A Defense of Aristocracy

A Defense of Aristocracy

One of the most charming, historically evocative apparitions of an American liberal arts college is Williams College, founded in 1793 in the high Berkshire Hills at the northwestern corner of Massachusetts, less than a day's hiking distance from Vermont and New York. In autumn the campus is bowered in scarlet and gold, its air as bracing as wine, its students and faculty “under no pressure […] to come to a judgment about the rights and wrongs of the Israeli Palestinian conflict or the case for black reparations,” having “‘all the time in the world' to consider them from every angle” — or so Williams alumnus Anthony T. Kronman tells us in his new book, The Assault on American Excellence, reminding us that the cultivation of academic distance and ambiguity is “part of what a college or university is for.”

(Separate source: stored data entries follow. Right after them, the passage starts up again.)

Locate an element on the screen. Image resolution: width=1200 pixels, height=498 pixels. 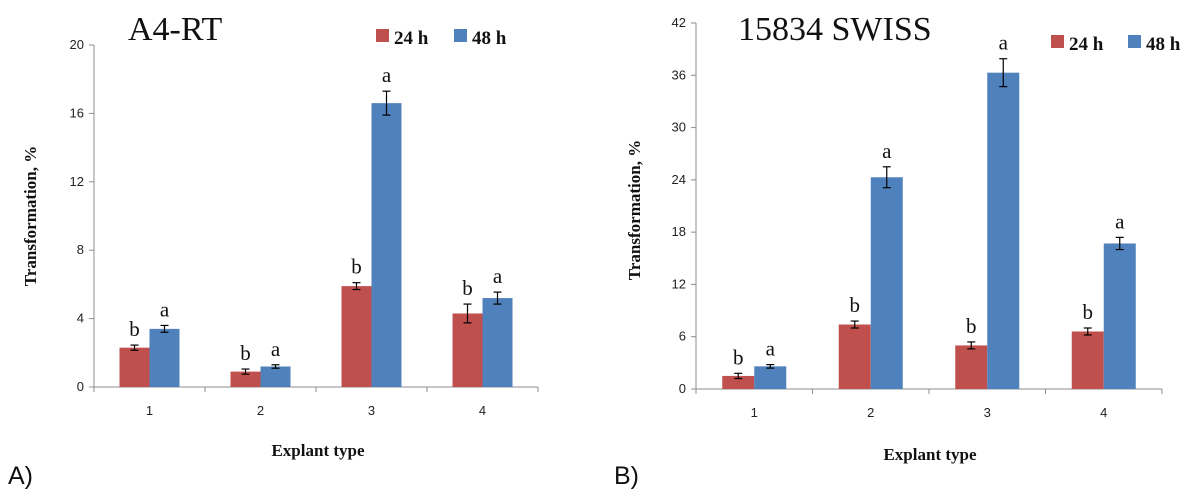
y-tick-label: 42 is located at coordinates (679, 22).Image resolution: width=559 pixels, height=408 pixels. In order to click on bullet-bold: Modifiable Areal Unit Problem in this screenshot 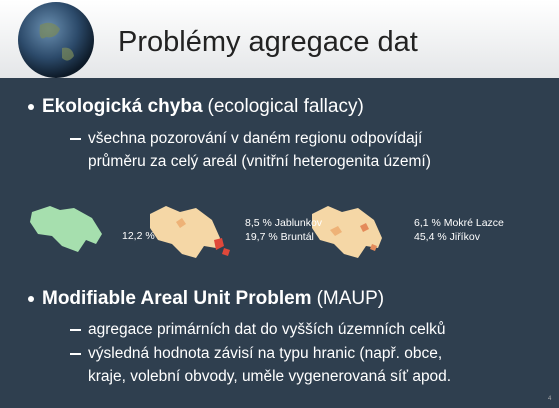, I will do `click(177, 298)`.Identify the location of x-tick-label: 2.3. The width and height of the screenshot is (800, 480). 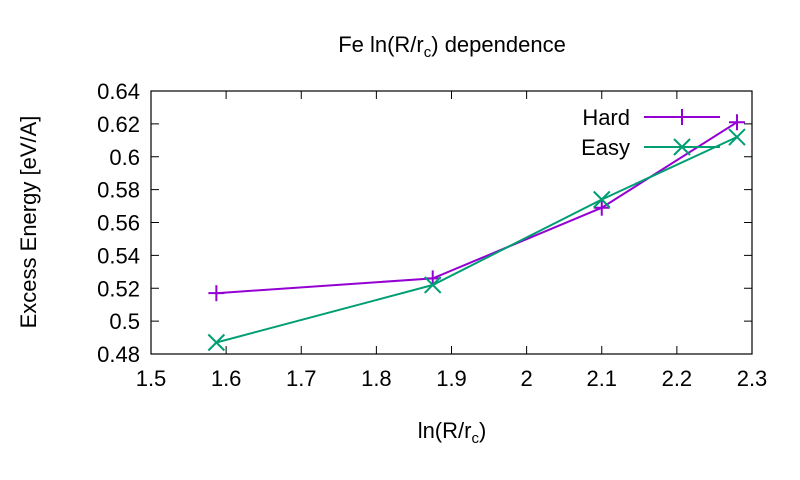
(752, 378). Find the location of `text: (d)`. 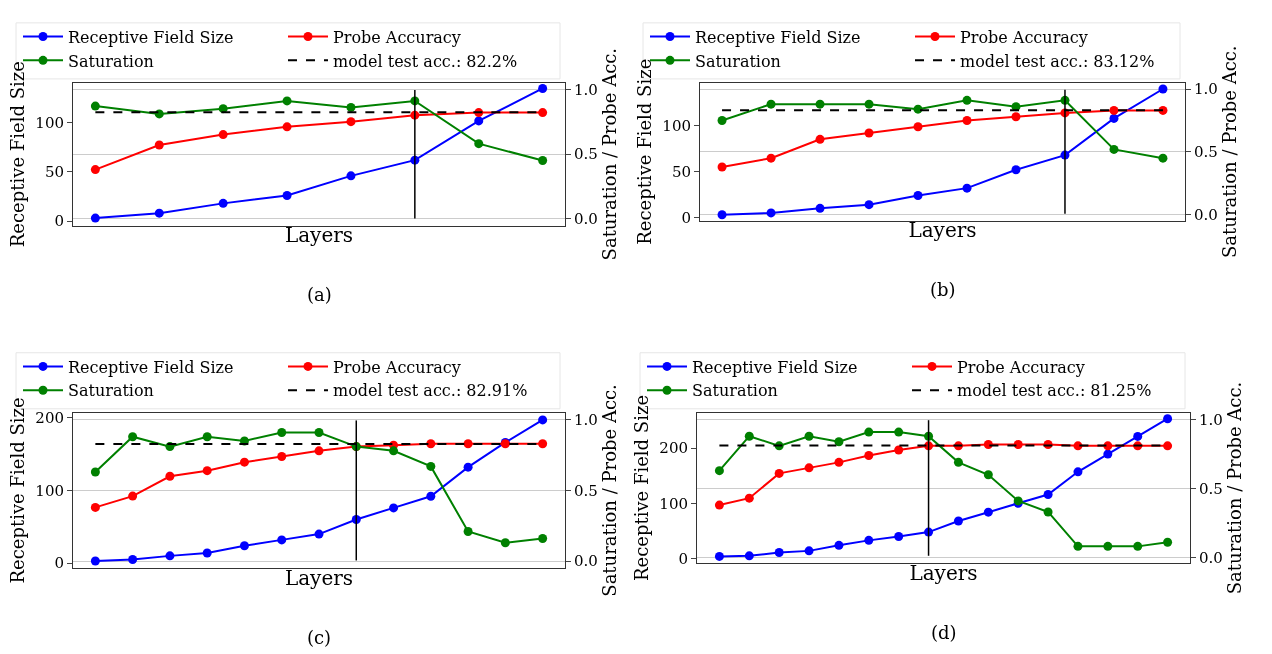

text: (d) is located at coordinates (944, 632).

Kronman first encountered that ideal in 1965 as a Williams freshman studying Plato and Kant in a seminar that met in the professor's home, where two golden retrievers dozed by a crackling fire, and Kronman gazed out at the Berkshire Hills, enraptured by his epiphany that “[t]he meaning of life is a teachable topic.” He recounted that revelation four decades later in his 2007 book, Education's End: Why Our Colleges and Universities Have Given Up on the Meaning of Life, distinguishing its summons to “a cultured appreciation of excellence in human living” from what he considered the sterile research protocols, narrow disciplinary silos, incentives to careerism, and “egalitarian” hostility to Western civilization's standards and hierarchies that had come to replace it.